Drax’s Cruachan Power Station has started to provide National Grid ESO with inertia as part of a six-year contract.
One of the generating units of the Cruachan hydroelectric pumped storage plant has been contracted to provide support services such as inertia to help the security of the grid.
It was announced earlier this year, with National Grid awarding the contracts – worth £328 million – to five companies, including Statkraft, Triton, Rassau Grid Services (Welsh Power) and Uniper.
Drax will provide the inertia by using a small amount of power to spin the unit’s turbine 600 times per minute. It will help manage changes in grid frequency without generating electricity.
Finding new ways of providing inertia is becoming more of a priority as decarbonisation accelerates. Traditionally, inertia is provided by the large fossil fuel generators, which typically have the spinning parts that can create the inertia using the kinetic energy generated.
As more and more renewables come onto the grid, that source of inertia is therefore lost.
Will Gardiner, CEO of Drax Group, said that Cruachan has played a “critical role” in the growth of renewables over the past decade, with this new contract to enable more wind and solar to come onto the grid in the coming years.

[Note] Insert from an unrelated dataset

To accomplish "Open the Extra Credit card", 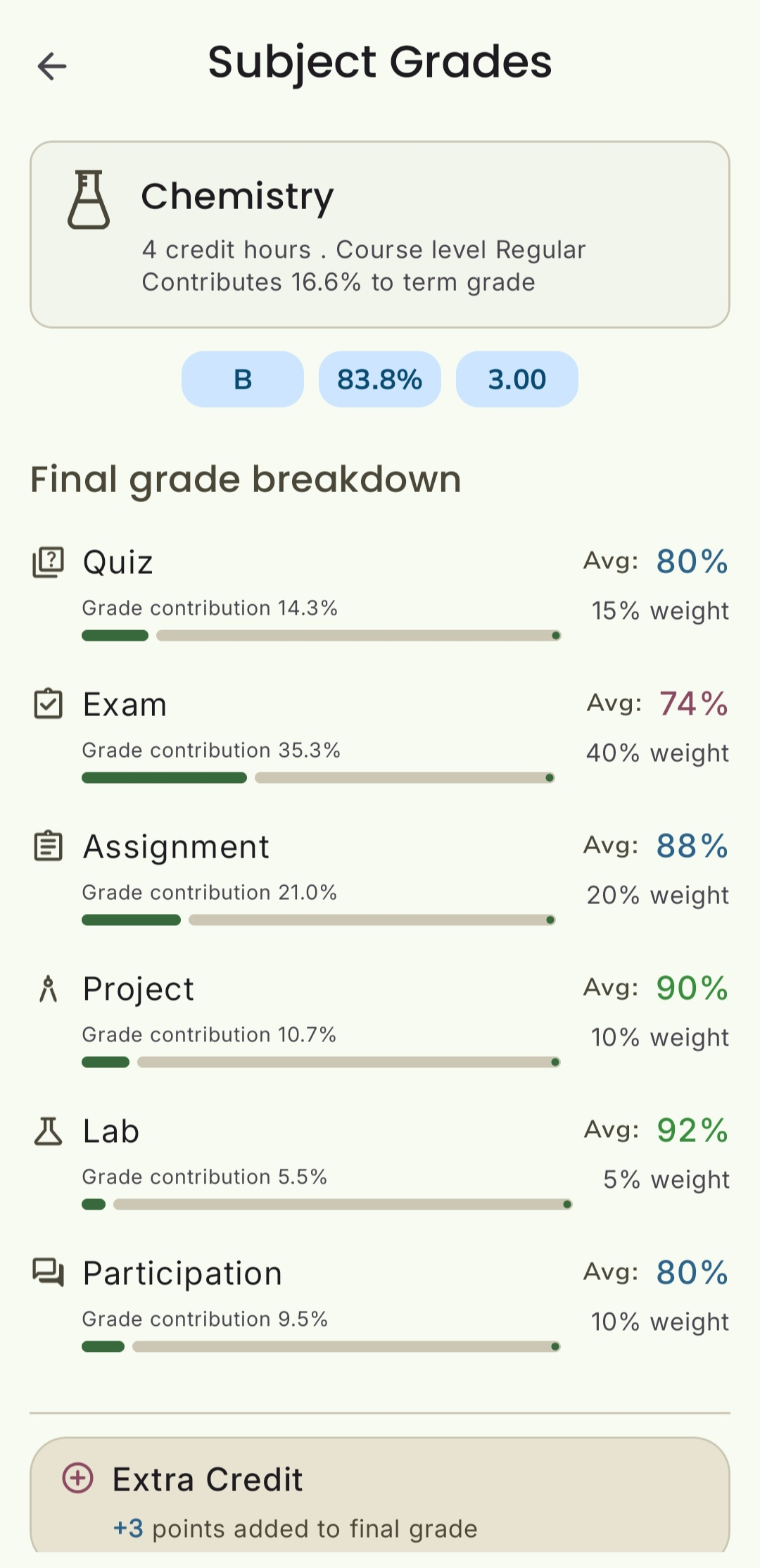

The five contracts are to provide 12.5GVA seconds of inertia, equivalent to the amount that would have been provided by five coal-fired power stations.
Julian Leslie, head of networks at National Grid ESO, lauded the contracts are being “cheaper and greener” and praised the emissions reductions and savings for electricity customers, which could come to £128 million over the six years.
“This approach – creating a market for inertia and other stability services – is the first of its kind anywhere in the world and is a huge step forward in our ambition to be able to operate the GB electricity system carbon free by 2025.”